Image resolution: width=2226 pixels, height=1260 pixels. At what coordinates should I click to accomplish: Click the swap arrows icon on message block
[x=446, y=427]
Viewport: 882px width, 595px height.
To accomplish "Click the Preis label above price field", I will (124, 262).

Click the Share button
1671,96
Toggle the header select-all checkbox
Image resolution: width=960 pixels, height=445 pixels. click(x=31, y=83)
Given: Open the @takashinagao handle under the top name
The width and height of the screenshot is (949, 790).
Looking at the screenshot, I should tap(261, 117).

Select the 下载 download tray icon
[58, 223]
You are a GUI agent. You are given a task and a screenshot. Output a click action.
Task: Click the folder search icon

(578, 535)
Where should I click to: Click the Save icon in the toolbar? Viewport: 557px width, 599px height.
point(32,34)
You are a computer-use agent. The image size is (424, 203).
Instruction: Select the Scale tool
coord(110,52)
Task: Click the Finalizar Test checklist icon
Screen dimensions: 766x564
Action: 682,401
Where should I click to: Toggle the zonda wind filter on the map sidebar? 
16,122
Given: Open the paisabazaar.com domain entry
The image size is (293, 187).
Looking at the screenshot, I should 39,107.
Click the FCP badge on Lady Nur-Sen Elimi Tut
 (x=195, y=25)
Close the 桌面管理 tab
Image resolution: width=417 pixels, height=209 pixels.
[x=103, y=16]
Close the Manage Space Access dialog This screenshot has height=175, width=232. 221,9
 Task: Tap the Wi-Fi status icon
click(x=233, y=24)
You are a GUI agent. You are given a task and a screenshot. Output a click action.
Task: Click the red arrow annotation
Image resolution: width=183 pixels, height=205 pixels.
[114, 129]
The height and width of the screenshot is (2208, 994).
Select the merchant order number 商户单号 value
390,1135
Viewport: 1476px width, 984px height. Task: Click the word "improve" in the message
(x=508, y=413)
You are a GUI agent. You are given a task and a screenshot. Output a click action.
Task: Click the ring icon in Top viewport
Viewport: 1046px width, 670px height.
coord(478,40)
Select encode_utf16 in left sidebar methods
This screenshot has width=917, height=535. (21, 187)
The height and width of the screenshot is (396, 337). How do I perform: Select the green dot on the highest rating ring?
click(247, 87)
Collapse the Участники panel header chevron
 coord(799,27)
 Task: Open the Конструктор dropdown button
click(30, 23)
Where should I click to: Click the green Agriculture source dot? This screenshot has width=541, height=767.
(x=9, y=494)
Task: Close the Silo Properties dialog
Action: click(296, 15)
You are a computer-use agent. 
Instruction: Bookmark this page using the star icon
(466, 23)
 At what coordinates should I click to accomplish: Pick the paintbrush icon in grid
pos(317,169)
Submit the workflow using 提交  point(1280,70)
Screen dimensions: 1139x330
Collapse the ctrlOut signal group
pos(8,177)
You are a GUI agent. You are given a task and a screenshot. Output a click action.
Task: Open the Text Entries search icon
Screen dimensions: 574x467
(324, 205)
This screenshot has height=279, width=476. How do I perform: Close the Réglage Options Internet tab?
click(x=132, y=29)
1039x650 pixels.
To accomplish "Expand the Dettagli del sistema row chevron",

Exercise:
Copy word for word the stretch of entries above from the line that has "Close the Manage" through the line that has "Task: Click the ring icon in Top viewport", both ends included, and nothing outside it.

Exercise answer:
Close the Manage Space Access dialog This screenshot has height=175, width=232. 221,9
 Task: Tap the Wi-Fi status icon
click(x=233, y=24)
You are a GUI agent. You are given a task and a screenshot. Output a click action.
Task: Click the red arrow annotation
Image resolution: width=183 pixels, height=205 pixels.
[114, 129]
The height and width of the screenshot is (2208, 994).
Select the merchant order number 商户单号 value
390,1135
Viewport: 1476px width, 984px height. Task: Click the word "improve" in the message
(x=508, y=413)
You are a GUI agent. You are given a task and a screenshot. Output a click action.
Task: Click the ring icon in Top viewport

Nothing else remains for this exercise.